| TASK PROMPT |
Copy the entries word for word, starting at the line that contains "Viewport: 1366px width, 768px" and ending at the line that contains "pyautogui.click(x=110, y=132)". Leave the pictures out of your answer.
------ EXERCISE INPUT
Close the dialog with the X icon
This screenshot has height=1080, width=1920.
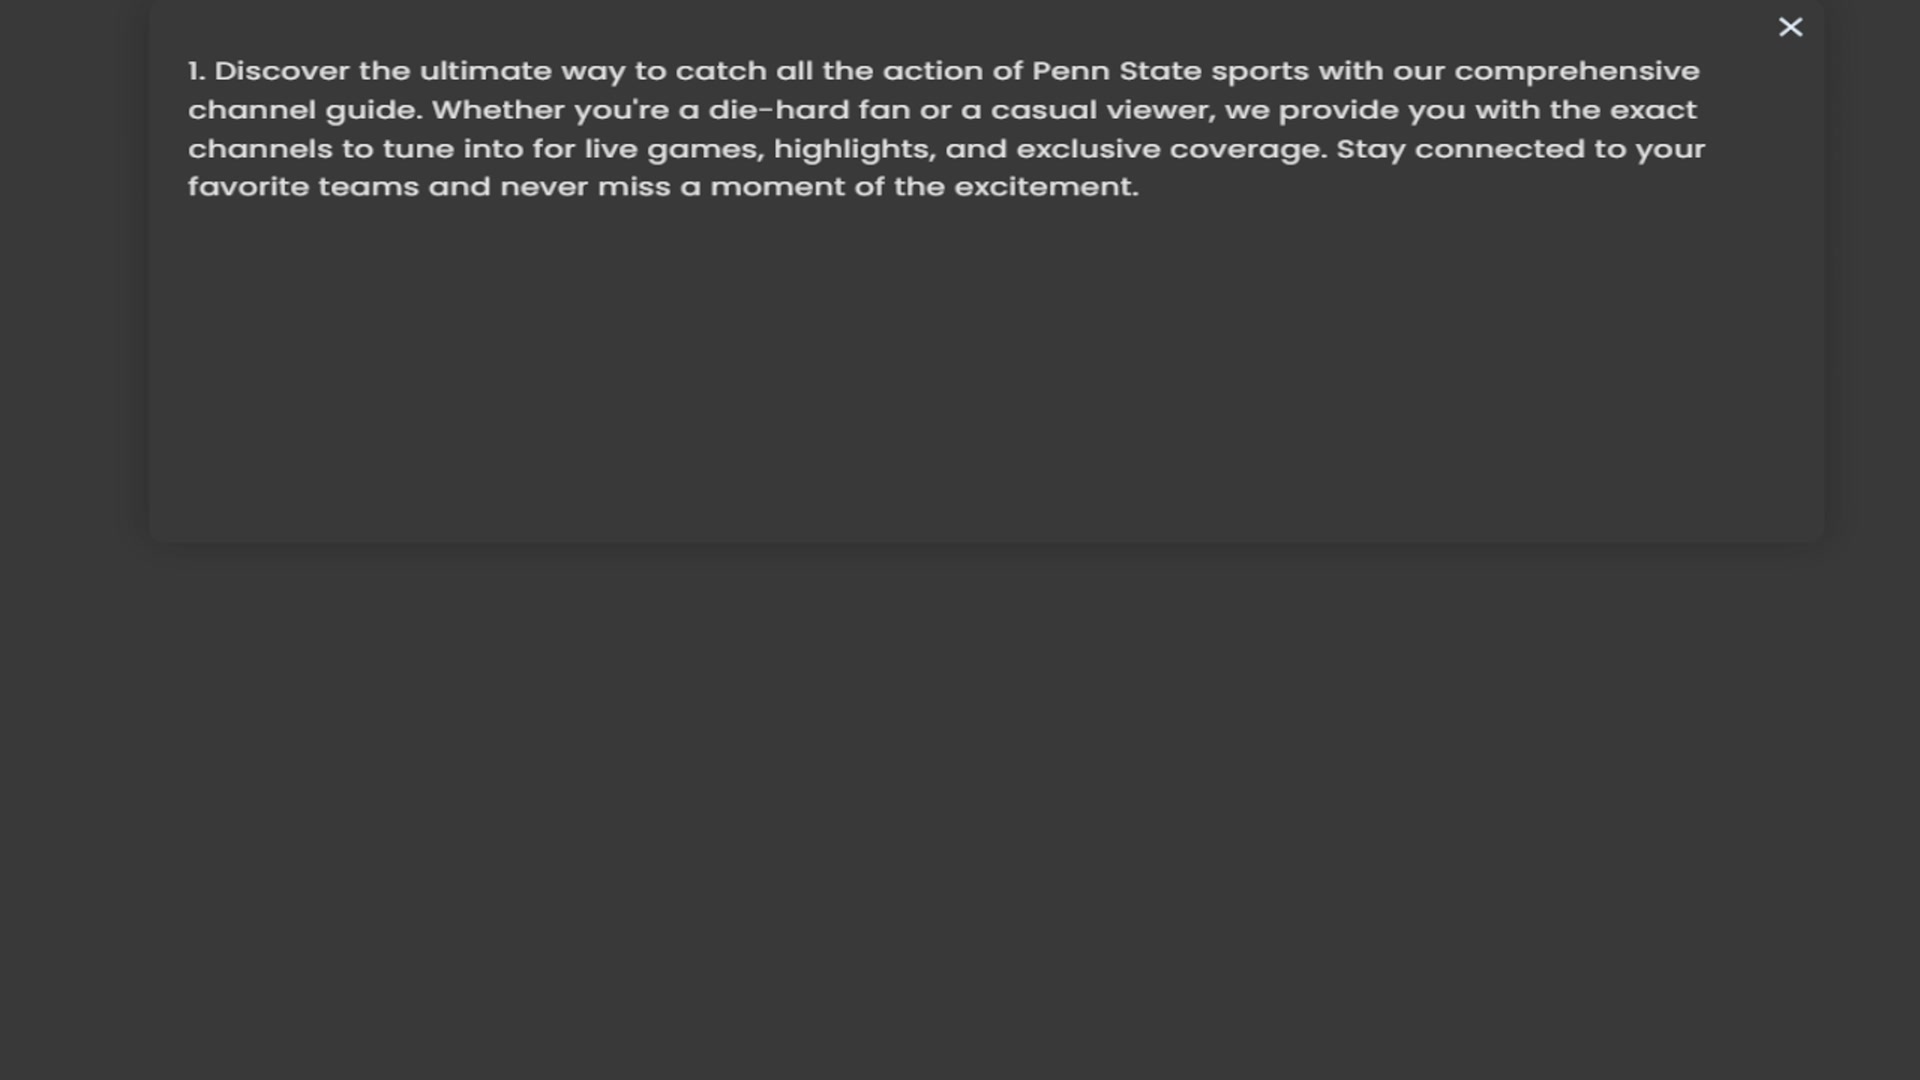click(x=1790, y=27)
------------
------ EXERCISE INPUT
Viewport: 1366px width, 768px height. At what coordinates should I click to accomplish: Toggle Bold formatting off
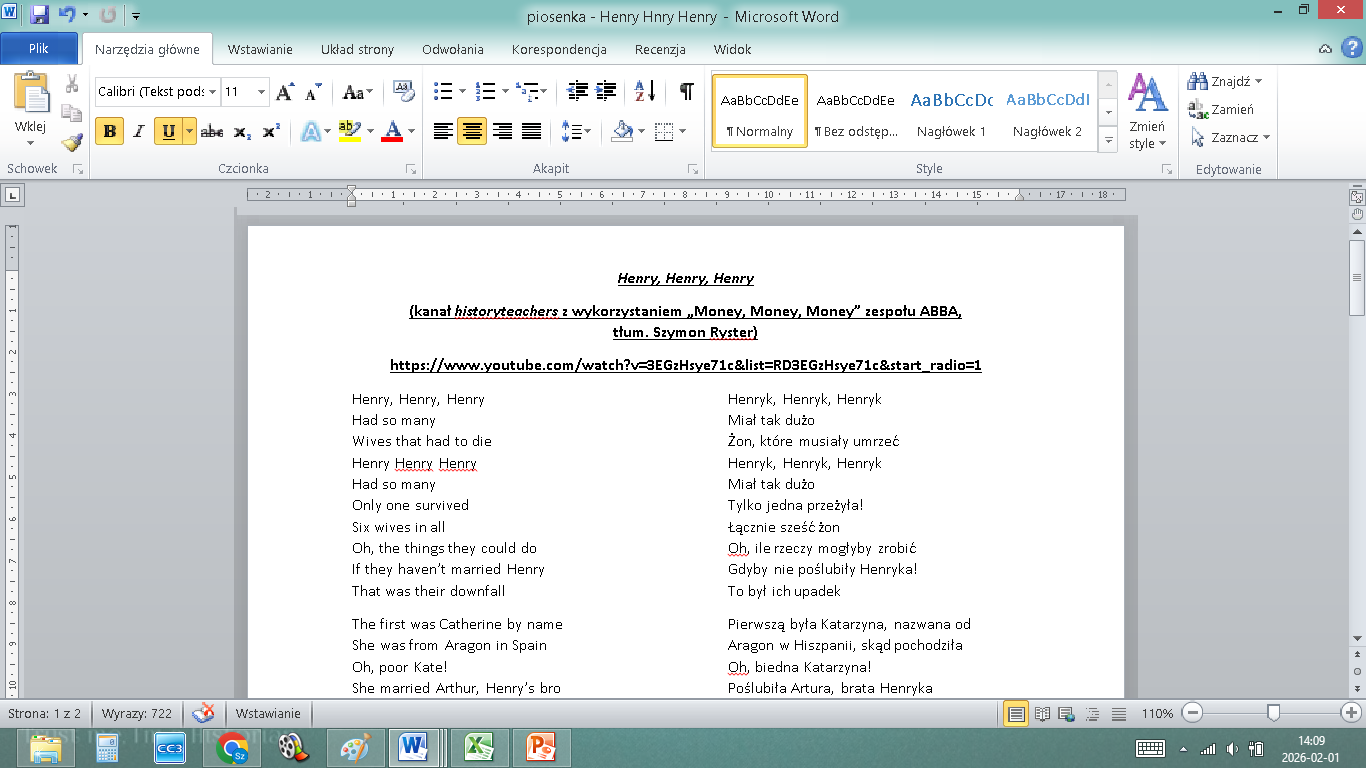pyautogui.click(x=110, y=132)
------------
| EXERCISE RESPONSE |
Viewport: 1366px width, 768px height. At what coordinates should I click to accomplish: Toggle Bold formatting off
pyautogui.click(x=110, y=132)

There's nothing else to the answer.